Nonuniform-Tensor-Parallelism: Mitigating GPU failure impact for Scaled-up LLM Training

TL;DR

Nonuniform Tensor Parallellism (NTP) addresses the problem of amplified throughput losses in large-scale LLM training caused by GPU failures within high-degree tensor-parallel scale-up domains. By allowing DP replicas to operate at reduced TP degrees and coupling this with a power-boosting rack design, NTP achieves throughput losses close to the fraction of failed GPUs, and near-zero loss when paired with power boosts (NTP-PW). Implemented on top of Megatron with gradient resharding and evaluated via a high-fidelity simulator and prototype experiments, NTP reduces loss from up to $12\%$ to about $3\%$ (and <$1\%$ for power-boosted variants) under varied failure scenarios. This approach enables robust, efficient LLM pretraining on future NVLink-scale clusters without large reserves of spare GPUs.

Abstract

LLM training is scaled up to 10Ks of GPUs by a mix of data-(DP) and model-parallel (MP) execution. Critical to achieving efficiency is tensor-parallel (TP; a form of MP) execution within tightly-coupled subsets of GPUs, referred to as a scale-up domain, and the larger the scale-up domain the better the performance. New datacenter architectures are emerging with more GPUs able to be tightly-coupled in a scale-up domain, such as moving from 8 GPUs to 72 GPUs connected via NVLink. Unfortunately, larger scale-up domains increase the blast-radius of failures, with a failure of single GPU potentially impacting TP execution on the full scale-up domain, which can degrade overall LLM training throughput dramatically. With as few as 0.1% of GPUs being in a failed state, a high TP-degree job can experience nearly 10% reduction in LLM training throughput. We propose nonuniform-tensor-parallelism (NTP) to mitigate this amplified impact of GPU failures. In NTP, a DP replica that experiences GPU failures operates at a reduced TP degree, contributing throughput equal to the percentage of still-functional GPUs. We also propose a rack-design with improved electrical and thermal capabilities in order to sustain power-boosting of scale-up domains that have experienced failures; combined with NTP, this can allow the DP replica with the reduced TP degree (i.e., with failed GPUs) to keep up with the others, thereby achieving near-zero throughput loss for large-scale LLM training.

Figures (14)

• Figure 1: Hybrid parallelism: here we show one DP replica of a 2-layer transformer partitioned into two pipeline stages (left), we zoom in on one MLP layer to show how it is partitioned onto 4 GPUs using TP (right).
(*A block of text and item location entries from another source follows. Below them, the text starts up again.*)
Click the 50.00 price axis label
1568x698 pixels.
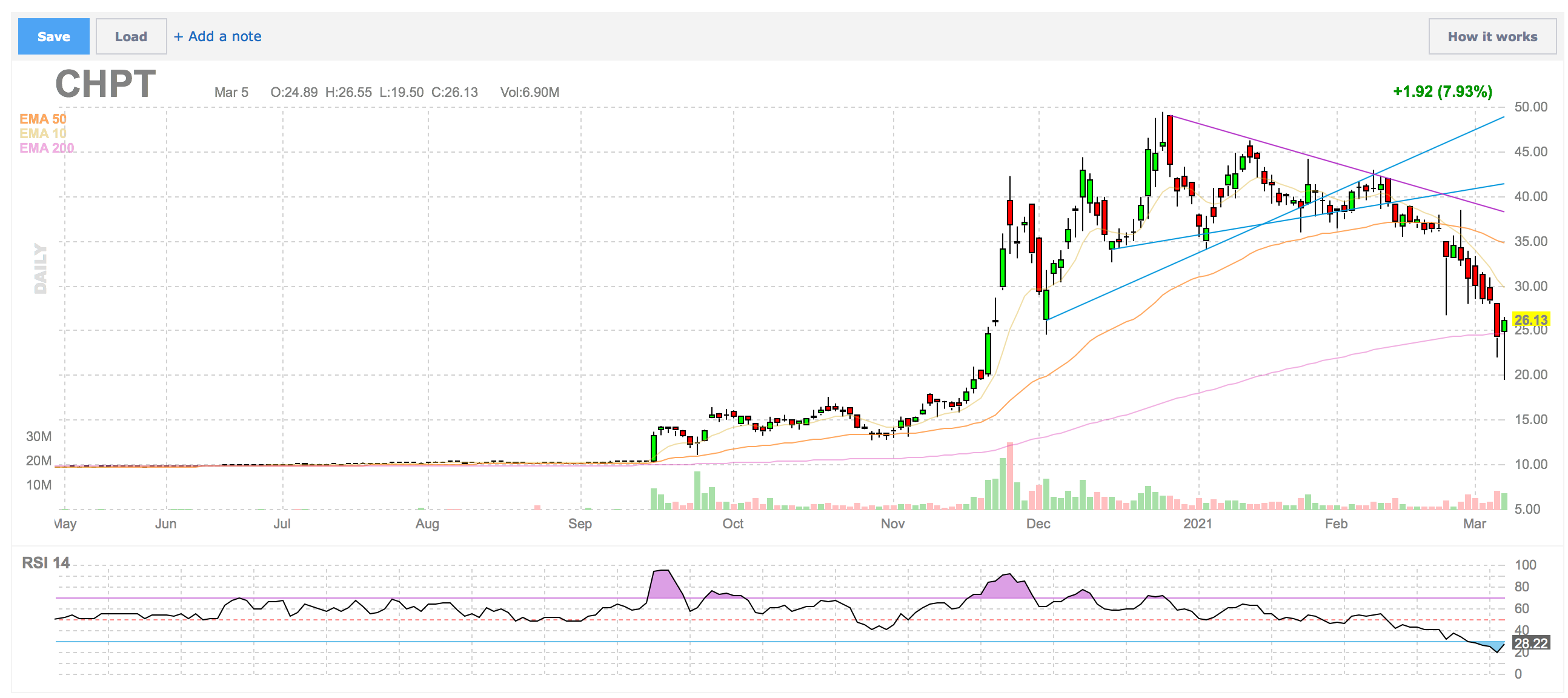(1530, 107)
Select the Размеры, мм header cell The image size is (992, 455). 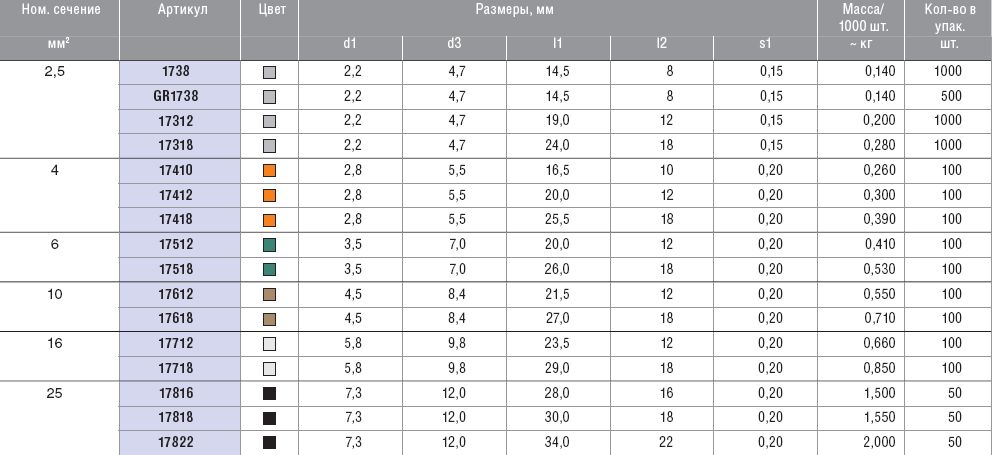pyautogui.click(x=557, y=10)
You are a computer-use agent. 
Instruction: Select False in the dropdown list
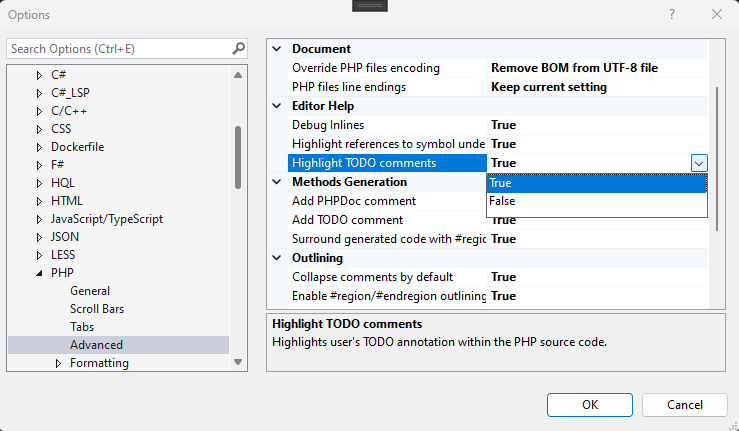point(596,201)
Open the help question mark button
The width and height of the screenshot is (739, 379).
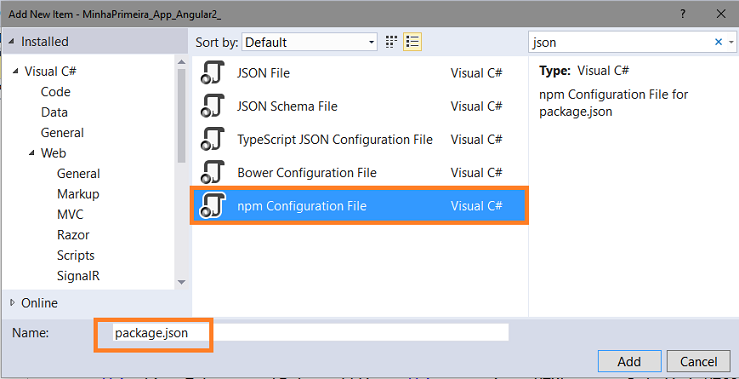click(x=682, y=14)
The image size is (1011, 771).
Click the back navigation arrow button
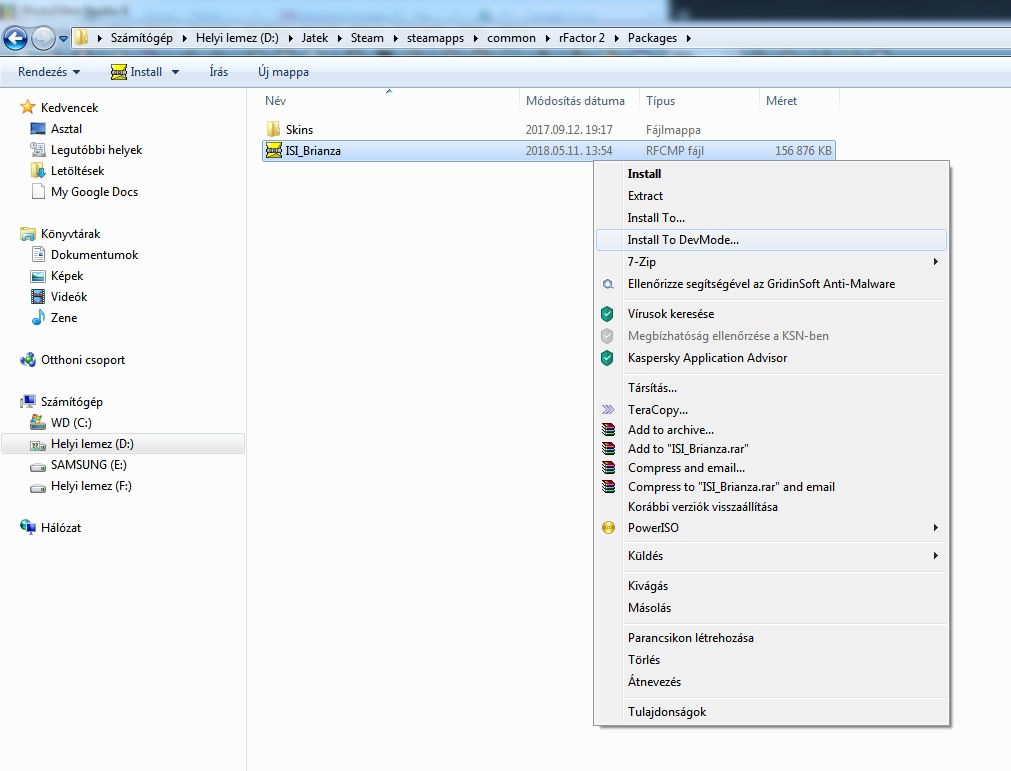16,38
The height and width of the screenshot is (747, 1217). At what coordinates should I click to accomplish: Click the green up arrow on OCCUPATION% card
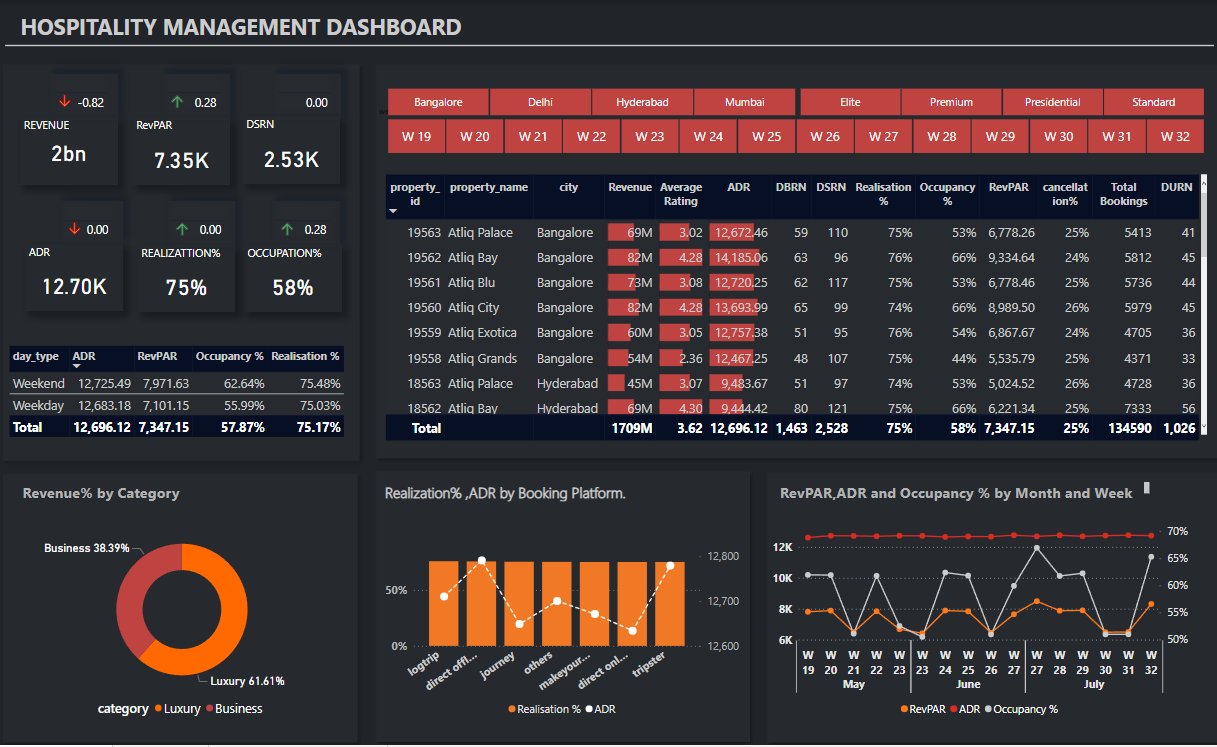coord(286,229)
Not shown are the TP partitions for Attention layers (which are partitioned across the same 4 GPUs as the MLP layer within a pipeline stage), see section \ref{['sec:design']} for a rigorous formulation of TP Attention and MLP.
• Figure 2: Effects of NVL domain size and TP degree on per-GPU throughput when scaling training. Throughputs are normalized to NVL32 at 16K GPUs. [daiyaan: y-axis start at 0, fix the colors, make y-axis lost-throughput, make it clear that NVL16 is using unlimited TP ]
• Figure 3: Larger TP/scale-up domains experience higher failure-amplification; the same number of failed GPUs impacts a larger fraction of the cluster. Solid lines are median lost and shaded are maximum.
• Figure 4: Observed and predicted failure rates and realistic failure recovery times result in high failure fractions.
• Figure 5: Illustration of NTP (top) with a PyTorch trace of our prototype (bottom). Presync-reshard (dashed) runs in the NVL comm stream and is overlapped with computation (which is completely unaffected and is identical to healthy operation), postsync-reshard (dotted) runs in the NVL comm stream and is overlapped with gradient allreduce (solid) which incurs slightly increased volume. The trace shows 5 different gradients being resharded as soon as they are computed, all 5 gradients being synchronized together in one allreduce operation, and then being resharded post-sync one after another.